Es ist die Angst um den Finanzplatz Londoner City, die den britischen Premier Cameron dazu gebracht haben, der EU-Vertragsänderung nicht zuzustimmen. Das Ergebnis des Gipfels in Brüssel ist in Großbritannien wie ein Blitz eingeschlagen. Die Debatten sind auf der Insel allgegenwärtig, man ist hier der Meinung, dass man wohl nun an einer sogenannten Wasserscheide steht in den Beziehungen von England mit dem ganzen Rest der EU. In den frühen Morgenstunden des Freitags hatte sich Cameron gegen die Neufassung des Vertrags von Lissabon ausgesprochen. Damit schoss er sich selbst ins Abseits, und einen Rückweg scheint es wohl nicht mehr zu geben. Erneute enge Beziehungen hin zum Kontinent wird es wohl nicht mehr geben, und auch eine bevorstehende Ehescheidung zwischen der EU und London wird wohl nicht mehr ausgeschlossen.

Die Euroskeptiker aus den Reihen der Regierungspartei hat das Veto Camerons erwartungsgemäß sehr gut gefallen, aber auch die Mehrheit der Briten stimmt ihrem Premier zu. Auch der Bürgermeister von London, Boris Johnson, hat Cameron für die getroffene Entscheidung gelobt.

Allerdings hatte Cameron gar keine Wahl, denn er beantwortete nur das Vorgehen von Sarkozy und Merkel, die ihm wohl keinen anderen Weg übrig gelassen hatten, als das Veto einzulegen.

Gescheitert ist alles wohl an dem Wunsch, dass die Londoner City und somit der britische Finanzmarkt unter eine stärkere Kontrolle gestellt werden sollte. Allerdings war dies nicht der Inhalt der Vertragsänderung, über die in Brüssel entschieden wurde. Dennoch wäre dies irgendwann akut geworden, denn ein solcher Vertrag, der von allen 27 EU-Staaten unterzeichnet wird, hat immer zwangsläufig auch Auswirkungen auf den gesamten europäischen Binnenmarkt. Somit hat er auch Einfluss auf die dortigen Regeln, und diese unterliegen Mehrheitsentscheidungen.

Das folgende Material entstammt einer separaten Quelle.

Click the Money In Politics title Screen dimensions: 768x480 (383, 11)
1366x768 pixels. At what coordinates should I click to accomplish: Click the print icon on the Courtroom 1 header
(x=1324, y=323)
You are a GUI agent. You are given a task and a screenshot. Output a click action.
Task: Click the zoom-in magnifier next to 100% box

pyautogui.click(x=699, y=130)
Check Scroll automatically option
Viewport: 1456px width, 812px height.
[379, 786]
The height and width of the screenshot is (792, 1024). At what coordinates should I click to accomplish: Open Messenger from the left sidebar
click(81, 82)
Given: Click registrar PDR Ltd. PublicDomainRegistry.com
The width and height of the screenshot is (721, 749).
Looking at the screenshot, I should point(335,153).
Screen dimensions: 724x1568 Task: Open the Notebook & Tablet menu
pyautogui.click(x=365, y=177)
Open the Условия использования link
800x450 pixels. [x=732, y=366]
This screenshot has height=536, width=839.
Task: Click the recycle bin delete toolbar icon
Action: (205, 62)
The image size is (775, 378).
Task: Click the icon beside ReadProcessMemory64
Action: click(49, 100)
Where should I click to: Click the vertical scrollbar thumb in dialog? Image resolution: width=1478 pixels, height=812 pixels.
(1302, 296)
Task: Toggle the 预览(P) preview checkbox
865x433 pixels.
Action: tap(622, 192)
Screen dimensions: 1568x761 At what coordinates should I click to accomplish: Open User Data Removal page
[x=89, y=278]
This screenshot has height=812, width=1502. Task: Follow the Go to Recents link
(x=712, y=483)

Auch in London wurde dieser Punkt mehrfach betont, und auch der Europa-Abgeordnete Elmar Brook wies darauf hin in einem Interview der BBC, dass es gar nicht nötig gewesen sei, dass Cameron sein Veto einlegte. Es sei hier gar nicht um den Finanzmarkt London gegangen, sondern lediglich um die Stabilisierung des Euro.

Die britische Regierung sah aber im Wunsch nach einem neuen Vertrag nur die Absicht, den Finanzplatz London einigen schärferen Regulierungen unterwerfen zu wollen. Wäre der neue Vertrag durch alle 27 EU-Staaten verabschiedet worden, wäre dies möglich gewesen.

Der Finanzplatz London ist sehr wichtig für die britische Wirtschaft, und die Lage ist dort zur Zeit bereits so prekär, dass man es als Regierungschef mit Sicherheit nicht wagen kann, dies auf´s Spiel zu setzen durch die neuen Regulierungen. Ein Abwandern von vielen Dienstleistern aus der City soll um jeden Preis verhindert werden. Die Entscheidung Camerons wird nicht überall in Großbritannien mit Begeisterung aufgenommen, und welche Auswirkungen diese Entscheidung noch haben wird, das wird man wohl erst später feststellen können.